DavisVaughan / furrr

Apply Mapping Functions in Parallel using Futures
https://furrr.futureverse.org/
Other
695 stars 39 forks source link

work with a list of data frames #204

Closed EvoLandEco closed 2 years ago

EvoLandEco commented 2 years ago

I use purrr::map() to map each data frame in a list to a function, it seems that future_map() cannot handle this situation. make_chunks() cannot split the list into even parts.

I would like to know that is there any workaround to make use of parallel computing in my particular situation? image

DavisVaughan commented 2 years ago

Can you please provide a full reproducible example that uses map(), but not with future_map()? I am not sure what you are talking about unfortunately.

If you've never heard of a reprex before, you might want to start by reading the tidyverse.org help page.

You can install reprex by running (you may already have it, though, if you have the tidyverse package installed):

install.packages("reprex")

Thanks

EvoLandEco commented 2 years ago

Thanks for your advice and sorry about the bad example. Here is an example by reprex and I hope it is a proper place to discuss. The background is that I want to run my simulation with various sets of parameters by using purrr::map(). I replaced purrr::map() with furrr::future_map() to try to make use of all my 8 cpu cores, but it seems that the performance is not significantly improved.

What could be the problem here? Could it because of the data structure of testcombo?

devtools::install_github("rsetienne/DDD@tianjian_Rampal")
#> Skipping install of 'DDD' from a github remote, the SHA1 (11629491) has not changed since last install.
#>   Use `force = TRUE` to force installation
devtools::install_github("EvoLandEco/eve")
#> Skipping install of 'eve' from a github remote, the SHA1 (8cc5ea66) has not changed since last install.
#>   Use `force = TRUE` to force installation

testcombo <- eve::edd_combo_maker(
  la = c(0.5, 0.3),
  mu = c(0.1, 0.2),
  beta_n = -0.0001,
  beta_phi = -0.0001,
  gamma_n = 0.0001,
  gamma_phi = 0.0001,
  age = c(3, 5),
  model = "dsde2",
  metric = c("ed", "pd"),
  offset = "none"
)

future_opts <- furrr::furrr_options(seed = TRUE)
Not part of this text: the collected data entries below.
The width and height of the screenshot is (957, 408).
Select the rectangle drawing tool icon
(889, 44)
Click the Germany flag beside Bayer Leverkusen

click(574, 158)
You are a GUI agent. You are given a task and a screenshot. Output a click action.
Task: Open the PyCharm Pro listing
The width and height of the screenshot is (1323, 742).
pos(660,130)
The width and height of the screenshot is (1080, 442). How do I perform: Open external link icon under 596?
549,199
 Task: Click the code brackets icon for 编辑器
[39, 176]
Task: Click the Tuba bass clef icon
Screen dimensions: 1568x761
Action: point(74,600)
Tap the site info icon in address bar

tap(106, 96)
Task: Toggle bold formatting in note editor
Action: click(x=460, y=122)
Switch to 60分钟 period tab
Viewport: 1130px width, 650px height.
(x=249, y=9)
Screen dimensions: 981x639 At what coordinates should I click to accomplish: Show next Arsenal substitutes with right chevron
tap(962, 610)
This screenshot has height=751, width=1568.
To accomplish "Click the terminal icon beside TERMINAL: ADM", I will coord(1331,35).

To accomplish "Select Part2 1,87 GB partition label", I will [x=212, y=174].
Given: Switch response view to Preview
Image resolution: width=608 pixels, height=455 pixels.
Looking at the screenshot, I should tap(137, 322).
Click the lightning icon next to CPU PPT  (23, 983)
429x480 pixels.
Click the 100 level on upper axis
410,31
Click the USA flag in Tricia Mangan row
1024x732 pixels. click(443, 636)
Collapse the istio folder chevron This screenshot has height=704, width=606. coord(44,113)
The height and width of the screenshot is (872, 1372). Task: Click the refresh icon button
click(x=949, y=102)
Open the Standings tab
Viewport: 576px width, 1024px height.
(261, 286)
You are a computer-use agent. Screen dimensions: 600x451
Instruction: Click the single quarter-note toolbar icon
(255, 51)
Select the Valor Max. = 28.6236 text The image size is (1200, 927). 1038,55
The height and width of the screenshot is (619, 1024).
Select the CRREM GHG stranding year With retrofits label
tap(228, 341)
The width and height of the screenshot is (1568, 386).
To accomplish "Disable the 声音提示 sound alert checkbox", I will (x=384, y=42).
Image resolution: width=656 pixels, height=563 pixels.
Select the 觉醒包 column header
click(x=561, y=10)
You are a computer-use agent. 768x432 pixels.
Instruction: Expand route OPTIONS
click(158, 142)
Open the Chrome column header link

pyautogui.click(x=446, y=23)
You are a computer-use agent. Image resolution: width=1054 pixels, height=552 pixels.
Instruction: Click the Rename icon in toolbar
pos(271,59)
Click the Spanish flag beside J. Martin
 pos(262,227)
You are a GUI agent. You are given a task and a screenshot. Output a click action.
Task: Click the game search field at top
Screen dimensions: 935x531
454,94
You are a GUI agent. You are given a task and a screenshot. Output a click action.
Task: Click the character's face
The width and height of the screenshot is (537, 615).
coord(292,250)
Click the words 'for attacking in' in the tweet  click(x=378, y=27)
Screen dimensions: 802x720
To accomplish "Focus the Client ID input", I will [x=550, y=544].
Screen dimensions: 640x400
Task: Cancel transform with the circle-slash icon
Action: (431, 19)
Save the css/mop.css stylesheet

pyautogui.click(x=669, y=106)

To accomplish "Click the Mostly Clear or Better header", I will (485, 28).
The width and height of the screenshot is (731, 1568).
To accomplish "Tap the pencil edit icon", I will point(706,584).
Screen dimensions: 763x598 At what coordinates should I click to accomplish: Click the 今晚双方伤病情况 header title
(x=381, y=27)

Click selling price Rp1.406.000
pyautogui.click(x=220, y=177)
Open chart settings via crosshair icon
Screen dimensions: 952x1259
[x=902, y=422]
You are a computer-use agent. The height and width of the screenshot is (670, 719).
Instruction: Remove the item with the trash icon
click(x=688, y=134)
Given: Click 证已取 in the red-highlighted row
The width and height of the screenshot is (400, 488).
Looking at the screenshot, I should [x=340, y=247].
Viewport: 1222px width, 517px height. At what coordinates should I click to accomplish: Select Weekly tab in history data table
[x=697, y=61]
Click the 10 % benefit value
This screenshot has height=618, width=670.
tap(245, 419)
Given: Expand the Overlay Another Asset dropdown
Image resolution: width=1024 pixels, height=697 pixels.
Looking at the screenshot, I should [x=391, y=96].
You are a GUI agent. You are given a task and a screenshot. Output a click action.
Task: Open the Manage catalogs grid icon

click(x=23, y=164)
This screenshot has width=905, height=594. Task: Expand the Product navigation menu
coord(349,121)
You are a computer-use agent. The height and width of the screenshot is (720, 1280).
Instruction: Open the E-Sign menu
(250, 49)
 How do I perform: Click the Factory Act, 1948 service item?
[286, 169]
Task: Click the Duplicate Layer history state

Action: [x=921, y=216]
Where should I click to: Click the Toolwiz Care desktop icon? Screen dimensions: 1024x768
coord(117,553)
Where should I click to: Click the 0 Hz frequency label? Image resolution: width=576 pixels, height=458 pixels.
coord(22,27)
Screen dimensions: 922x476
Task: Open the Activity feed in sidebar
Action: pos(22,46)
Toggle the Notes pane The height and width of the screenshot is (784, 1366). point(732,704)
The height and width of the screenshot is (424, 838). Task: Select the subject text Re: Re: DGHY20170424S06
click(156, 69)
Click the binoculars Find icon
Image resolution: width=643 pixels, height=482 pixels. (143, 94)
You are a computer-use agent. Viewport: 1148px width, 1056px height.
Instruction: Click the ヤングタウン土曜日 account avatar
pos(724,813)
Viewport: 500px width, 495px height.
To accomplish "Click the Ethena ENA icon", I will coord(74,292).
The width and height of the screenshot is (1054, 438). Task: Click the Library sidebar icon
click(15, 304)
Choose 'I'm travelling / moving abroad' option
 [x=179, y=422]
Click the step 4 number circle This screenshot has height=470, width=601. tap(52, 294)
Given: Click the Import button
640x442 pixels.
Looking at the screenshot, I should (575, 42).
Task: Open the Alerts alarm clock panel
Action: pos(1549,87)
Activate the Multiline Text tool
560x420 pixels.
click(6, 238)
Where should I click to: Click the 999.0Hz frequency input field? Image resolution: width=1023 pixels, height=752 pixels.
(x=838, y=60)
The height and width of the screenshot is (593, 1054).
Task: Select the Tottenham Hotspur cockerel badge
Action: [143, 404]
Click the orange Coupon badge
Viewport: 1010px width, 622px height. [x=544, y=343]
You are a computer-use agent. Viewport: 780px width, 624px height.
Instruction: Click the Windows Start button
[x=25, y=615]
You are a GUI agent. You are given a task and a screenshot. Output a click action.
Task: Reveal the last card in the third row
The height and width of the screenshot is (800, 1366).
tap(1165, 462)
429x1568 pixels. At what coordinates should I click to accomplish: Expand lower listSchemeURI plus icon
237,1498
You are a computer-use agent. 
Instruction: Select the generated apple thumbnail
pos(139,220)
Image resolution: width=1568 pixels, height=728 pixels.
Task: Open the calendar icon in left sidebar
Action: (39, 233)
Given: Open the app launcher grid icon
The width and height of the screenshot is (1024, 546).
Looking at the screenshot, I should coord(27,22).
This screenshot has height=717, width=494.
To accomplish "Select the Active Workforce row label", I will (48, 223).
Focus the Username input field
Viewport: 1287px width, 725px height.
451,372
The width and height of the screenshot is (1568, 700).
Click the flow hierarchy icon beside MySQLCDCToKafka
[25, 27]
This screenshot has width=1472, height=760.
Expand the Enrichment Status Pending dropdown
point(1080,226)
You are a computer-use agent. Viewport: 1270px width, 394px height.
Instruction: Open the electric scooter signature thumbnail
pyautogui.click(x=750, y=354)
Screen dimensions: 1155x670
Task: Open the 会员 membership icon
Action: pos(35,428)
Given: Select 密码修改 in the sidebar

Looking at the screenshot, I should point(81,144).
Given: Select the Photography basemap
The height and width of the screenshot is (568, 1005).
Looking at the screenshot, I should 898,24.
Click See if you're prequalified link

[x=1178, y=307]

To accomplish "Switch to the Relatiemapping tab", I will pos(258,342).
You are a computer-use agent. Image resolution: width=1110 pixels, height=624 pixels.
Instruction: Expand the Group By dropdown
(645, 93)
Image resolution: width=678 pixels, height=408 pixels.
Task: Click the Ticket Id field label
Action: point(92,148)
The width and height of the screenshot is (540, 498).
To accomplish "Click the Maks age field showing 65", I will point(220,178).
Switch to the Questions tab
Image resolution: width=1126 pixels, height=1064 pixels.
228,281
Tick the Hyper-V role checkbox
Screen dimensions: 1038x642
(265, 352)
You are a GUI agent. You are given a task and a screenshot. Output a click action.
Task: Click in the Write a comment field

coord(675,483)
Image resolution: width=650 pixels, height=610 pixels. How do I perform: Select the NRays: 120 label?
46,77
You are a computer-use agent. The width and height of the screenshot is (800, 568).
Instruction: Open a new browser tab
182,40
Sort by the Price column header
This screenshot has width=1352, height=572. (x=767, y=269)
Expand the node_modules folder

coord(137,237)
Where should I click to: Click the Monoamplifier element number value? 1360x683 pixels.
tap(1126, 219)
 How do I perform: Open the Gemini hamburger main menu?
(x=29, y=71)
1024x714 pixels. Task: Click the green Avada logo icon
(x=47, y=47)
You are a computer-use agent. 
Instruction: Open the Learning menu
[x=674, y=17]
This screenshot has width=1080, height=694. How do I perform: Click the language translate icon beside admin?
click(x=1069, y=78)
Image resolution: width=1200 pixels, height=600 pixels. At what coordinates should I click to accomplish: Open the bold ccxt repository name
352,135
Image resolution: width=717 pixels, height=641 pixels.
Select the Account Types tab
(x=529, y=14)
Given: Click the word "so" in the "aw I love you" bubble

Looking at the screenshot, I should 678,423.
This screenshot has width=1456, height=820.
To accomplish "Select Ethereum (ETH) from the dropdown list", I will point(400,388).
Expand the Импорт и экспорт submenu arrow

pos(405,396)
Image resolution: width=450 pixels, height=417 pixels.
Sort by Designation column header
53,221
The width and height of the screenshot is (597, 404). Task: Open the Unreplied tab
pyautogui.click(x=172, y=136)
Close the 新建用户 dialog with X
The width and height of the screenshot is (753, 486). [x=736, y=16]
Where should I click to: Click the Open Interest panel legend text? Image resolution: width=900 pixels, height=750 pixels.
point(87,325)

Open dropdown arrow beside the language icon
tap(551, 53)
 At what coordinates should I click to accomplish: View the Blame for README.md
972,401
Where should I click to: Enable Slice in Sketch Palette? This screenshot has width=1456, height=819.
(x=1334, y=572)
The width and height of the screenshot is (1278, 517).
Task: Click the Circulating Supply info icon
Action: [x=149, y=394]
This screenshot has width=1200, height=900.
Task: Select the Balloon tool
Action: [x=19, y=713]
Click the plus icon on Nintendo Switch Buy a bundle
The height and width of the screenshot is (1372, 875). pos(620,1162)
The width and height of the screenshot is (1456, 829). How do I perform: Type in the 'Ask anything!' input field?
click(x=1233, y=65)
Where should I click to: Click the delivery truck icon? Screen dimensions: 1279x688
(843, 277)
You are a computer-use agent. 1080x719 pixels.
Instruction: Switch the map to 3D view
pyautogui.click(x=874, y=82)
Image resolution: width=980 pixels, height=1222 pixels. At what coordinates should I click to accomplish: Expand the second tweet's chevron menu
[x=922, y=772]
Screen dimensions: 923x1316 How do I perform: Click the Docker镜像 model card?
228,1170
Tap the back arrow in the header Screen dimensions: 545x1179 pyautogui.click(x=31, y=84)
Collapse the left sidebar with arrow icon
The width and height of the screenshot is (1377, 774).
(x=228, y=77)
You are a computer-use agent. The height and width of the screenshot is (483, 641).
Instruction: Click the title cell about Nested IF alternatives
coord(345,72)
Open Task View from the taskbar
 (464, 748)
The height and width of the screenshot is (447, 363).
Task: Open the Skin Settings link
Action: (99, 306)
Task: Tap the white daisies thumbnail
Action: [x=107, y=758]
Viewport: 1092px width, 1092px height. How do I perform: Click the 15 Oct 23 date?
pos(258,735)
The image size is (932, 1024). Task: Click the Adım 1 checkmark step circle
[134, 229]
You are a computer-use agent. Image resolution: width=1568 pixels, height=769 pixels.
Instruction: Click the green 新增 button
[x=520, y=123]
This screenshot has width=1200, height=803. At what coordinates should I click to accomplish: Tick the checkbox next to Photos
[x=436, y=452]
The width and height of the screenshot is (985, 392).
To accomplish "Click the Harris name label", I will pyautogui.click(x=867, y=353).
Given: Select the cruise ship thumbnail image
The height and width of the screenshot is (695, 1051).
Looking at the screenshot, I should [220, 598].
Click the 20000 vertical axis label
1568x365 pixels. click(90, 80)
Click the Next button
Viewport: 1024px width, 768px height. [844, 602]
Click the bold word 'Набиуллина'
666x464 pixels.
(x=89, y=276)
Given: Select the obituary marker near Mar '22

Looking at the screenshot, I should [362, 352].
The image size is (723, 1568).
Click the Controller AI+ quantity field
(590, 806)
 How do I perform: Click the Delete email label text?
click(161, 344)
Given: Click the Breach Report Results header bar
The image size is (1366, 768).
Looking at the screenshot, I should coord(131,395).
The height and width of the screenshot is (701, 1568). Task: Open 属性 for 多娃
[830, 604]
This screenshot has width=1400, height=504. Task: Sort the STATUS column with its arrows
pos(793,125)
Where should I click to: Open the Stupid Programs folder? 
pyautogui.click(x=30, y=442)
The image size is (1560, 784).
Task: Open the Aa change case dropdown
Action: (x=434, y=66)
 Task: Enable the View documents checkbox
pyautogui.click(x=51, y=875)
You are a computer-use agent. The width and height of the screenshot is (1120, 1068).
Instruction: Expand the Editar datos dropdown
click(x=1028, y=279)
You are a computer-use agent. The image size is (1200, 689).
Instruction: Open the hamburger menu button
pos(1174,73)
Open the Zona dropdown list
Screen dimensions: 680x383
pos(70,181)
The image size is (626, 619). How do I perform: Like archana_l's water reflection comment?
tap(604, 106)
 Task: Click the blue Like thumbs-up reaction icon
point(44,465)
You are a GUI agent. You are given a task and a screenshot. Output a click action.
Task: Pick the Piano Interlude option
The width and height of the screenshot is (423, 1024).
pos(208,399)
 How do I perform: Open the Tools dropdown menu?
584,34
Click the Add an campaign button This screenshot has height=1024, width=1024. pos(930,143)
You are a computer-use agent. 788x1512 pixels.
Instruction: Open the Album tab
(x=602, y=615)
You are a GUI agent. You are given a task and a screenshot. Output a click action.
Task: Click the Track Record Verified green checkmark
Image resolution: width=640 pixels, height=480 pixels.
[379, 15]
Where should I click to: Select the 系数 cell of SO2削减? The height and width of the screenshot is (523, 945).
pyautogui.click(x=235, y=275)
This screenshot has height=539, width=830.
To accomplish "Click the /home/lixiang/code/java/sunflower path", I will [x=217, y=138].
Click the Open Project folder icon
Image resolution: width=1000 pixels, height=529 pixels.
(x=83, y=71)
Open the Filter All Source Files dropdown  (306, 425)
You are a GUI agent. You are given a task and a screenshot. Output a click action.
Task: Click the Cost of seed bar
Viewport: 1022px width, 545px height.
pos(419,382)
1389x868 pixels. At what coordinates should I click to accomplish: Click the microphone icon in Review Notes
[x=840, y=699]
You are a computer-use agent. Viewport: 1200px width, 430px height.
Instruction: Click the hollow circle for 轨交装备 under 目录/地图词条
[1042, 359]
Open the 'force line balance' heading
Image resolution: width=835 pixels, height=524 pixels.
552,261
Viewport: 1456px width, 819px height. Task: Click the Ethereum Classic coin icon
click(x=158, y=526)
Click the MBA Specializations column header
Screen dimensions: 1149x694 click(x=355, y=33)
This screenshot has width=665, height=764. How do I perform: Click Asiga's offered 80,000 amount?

testfuna <- function(testcombo, future_opts) {
  future::plan(future::sequential)
  furrr::future_map(
    .x = testcombo,
    .f = eve::edd_wrapper,
    .options = future_opts,
    nrep = 3,
    make_plot = FALSE,
    make_stat = FALSE,
    plot_opt = NULL,
    stat_opt = NULL
  )
}

testfunb <- function(testcombo, future_opts) {
  future::plan(future::multisession, workers = 8)
  furrr::future_map(
    .x = testcombo,
    .f = eve::edd_wrapper,
    .options = future_opts,
    nrep = 3,
    make_plot = FALSE,
    make_stat = FALSE,
    plot_opt = NULL,
    stat_opt = NULL
  )
}

microbenchmark::microbenchmark(testfuna(testcombo, future_opts),
                               testfunb(testcombo, future_opts),
                               times = 5L)
#> Unit: seconds
#>                              expr      min       lq     mean   median       uq
#>  testfuna(testcombo, future_opts) 7.947545 8.496104 9.475211 9.262720 10.11764
#>  testfunb(testcombo, future_opts) 6.920686 7.159854 8.402481 7.214634 10.26396
#>       max neval
#>  11.55204     5
#>  10.45327     5

Created on 2021-09-23 by the reprex package (v2.0.1)

EvoLandEco commented 2 years ago

I further tested larger simulations, it seems that the performances are much better in larger simulations

DavisVaughan commented 2 years ago

That is good to see. You also have to consider that:

  1. It takes time to actually send data to and from the workers. So with small tests that often dominates the timing.
  2. Starting up the workers themselves takes some time. i.e. this line is in your benchmark, but starting up the 8 workers probably takes 2-3 seconds future::plan(future::multisession, workers = 8)